Ils arrivèrent à Paris le mardi 22 septembre, et Meister se logea rue Gaillon. Son séjour ne dura pas deux mois: car un billet que lui adressa Montesquiou, au moment de son départ[ [18], est daté du 13 novembre: «Je ne puis vous répéter assez, lui écrivait-il, combien je vous regrette et combien je vous porte envie.» Pour le dire en passant, ces derniers mots étonnent un peu, de la part d'un exilé qui venait de rentrer dans sa patrie. On en peut conclure que Montesquiou avait trouvé en Suisse un agréable asile, et que, revenu en France, il ne s'y trouvait pas entièrement satisfait: ce qui était naturel dans un temps si troublé. Benjamin Constant, par exemple, que nous avons vu tout à l'heure assez content de la situation, écrivait un peu plus tard, le 8 décembre: «Je ne puis vous peindre mon impatience de quitter Paris: tout rend ce séjour insupportable.»

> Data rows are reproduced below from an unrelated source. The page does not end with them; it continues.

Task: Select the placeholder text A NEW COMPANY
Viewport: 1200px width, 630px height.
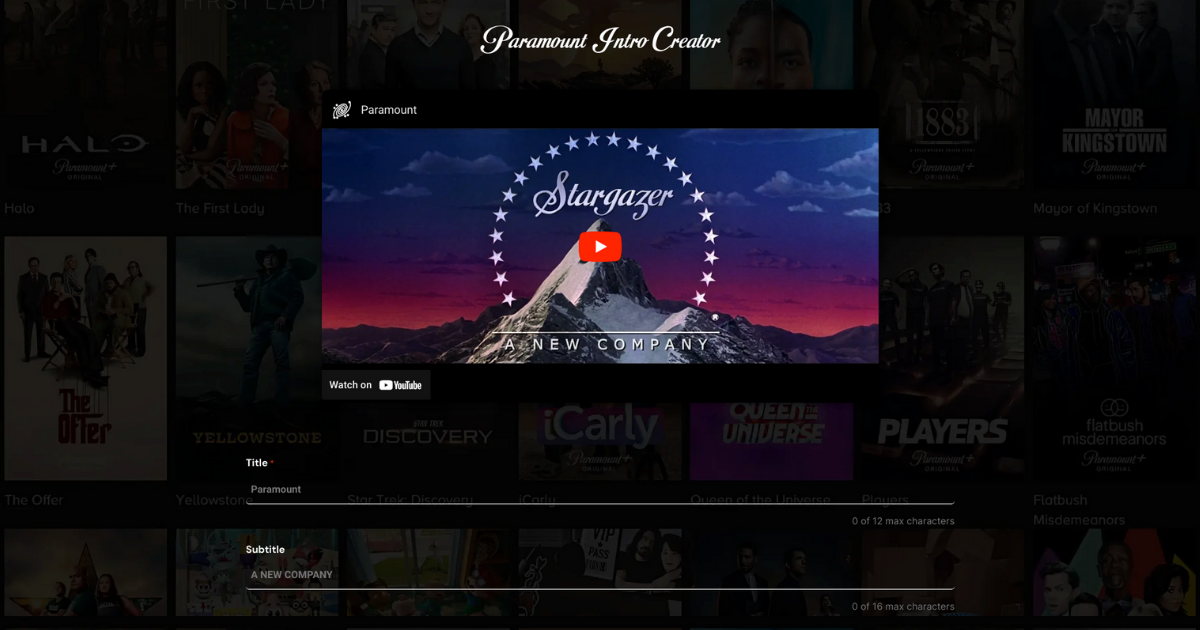Action: pos(290,575)
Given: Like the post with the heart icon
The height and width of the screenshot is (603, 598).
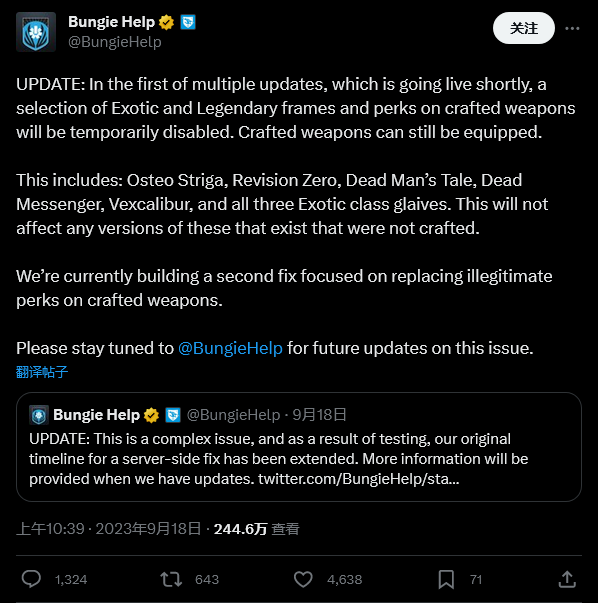Looking at the screenshot, I should tap(303, 579).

Ce n'était pas là le sentiment de Meister: il a eu un plaisir évident à se retrouver à Paris; le charme de ce séjour l'avait aussitôt ressaisi; son témoignage atteste que si l'orage avait rudement secoué le vieux navire de la ville, le nec mergitur de sa devise demeurait toujours vrai. Ce témoignage est précieux: Meister était un vrai connaisseur, judicieux, expérimenté; l'accent de sincérité est ce qui frappe dans son livre: il y dit ce qu'il a vu, ce qu'il a pensé, tout simplement.

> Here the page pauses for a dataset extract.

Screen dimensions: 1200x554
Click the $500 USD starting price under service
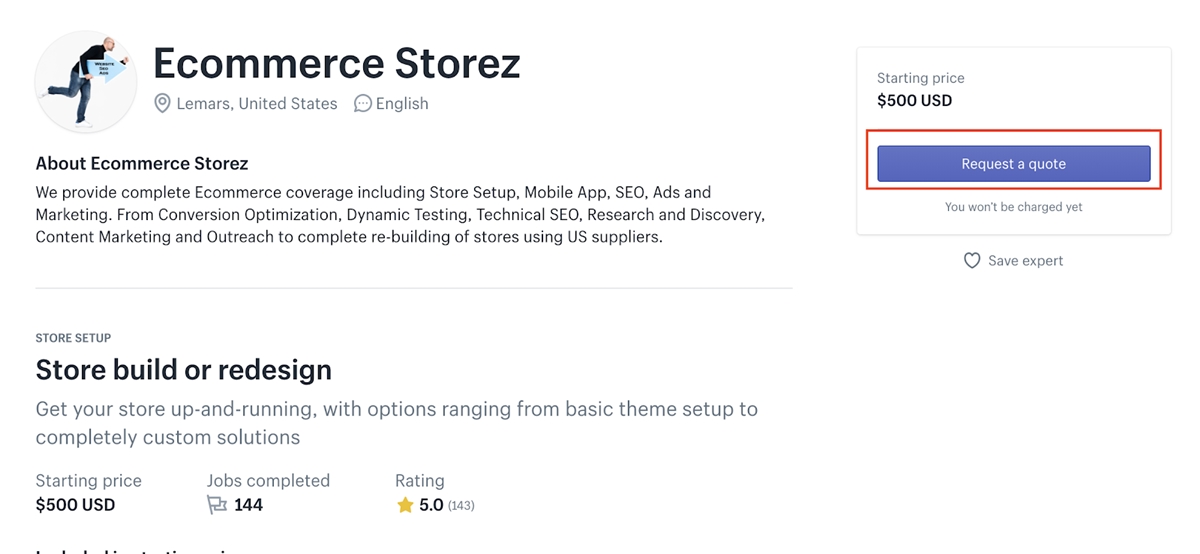click(x=75, y=505)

Les Souvenirs de mon dernier voyage à Paris ont été rédigés sous forme de lettres; mais ces lettres ont été écrites après le retour de Meister à Zurich. Il dit en effet, lettre V:
«A l'époque où j'ai revu Paris, il y avait....», et lettre VI:
«J'étais encore à Paris lorsqu'on décréta....»
Et s'il dit ailleurs, lettre V:
«Il n'y a guère plus d'un an (du 9 thermidor an II, 27 juillet 1794, au 22 septembre 1795, jour de son arrivée à Paris) que Paris n'était encore qu'une vaste prison....», c'est qu'il se reporte par la pensée au temps de son séjour dans cette ville.

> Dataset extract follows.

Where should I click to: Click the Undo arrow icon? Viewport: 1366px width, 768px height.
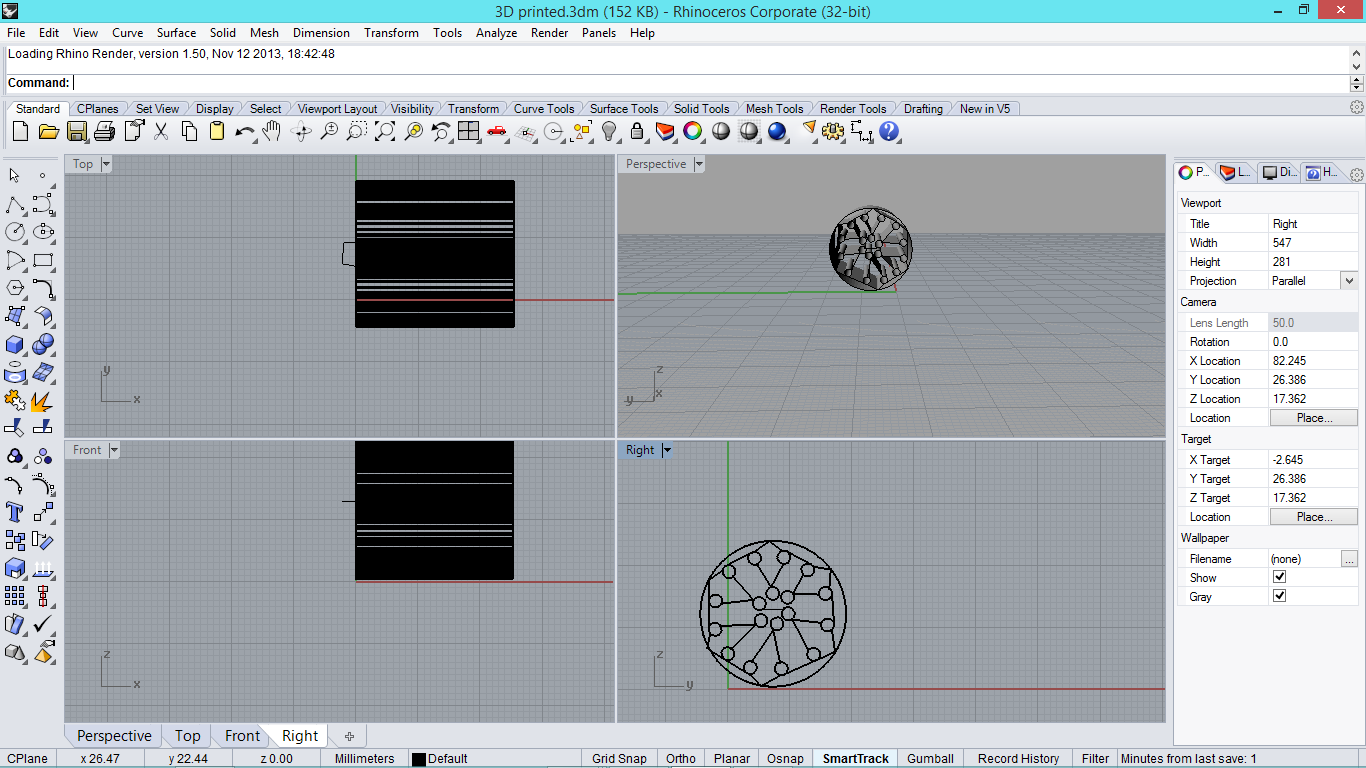pyautogui.click(x=244, y=131)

La rédaction de ses Souvenirs a occupé Meister pendant toute l'année 1796: preuve en soit ce que lui écrivait Mme de Staël:
«5 avril 1796. Votre récit de votre premier voyage en France sera-t-il conçu de manière à rendre le second impossible? Vous devriez me le montrer....»
«10 octobre 1796. Vous me demandez si je permets l'impression de votre voyage à Paris? Quoique les Français soient battus[ [19], je vous demande de n'y pas mettre votre nom: il ne faut jamais se fermer la porte du paradis.»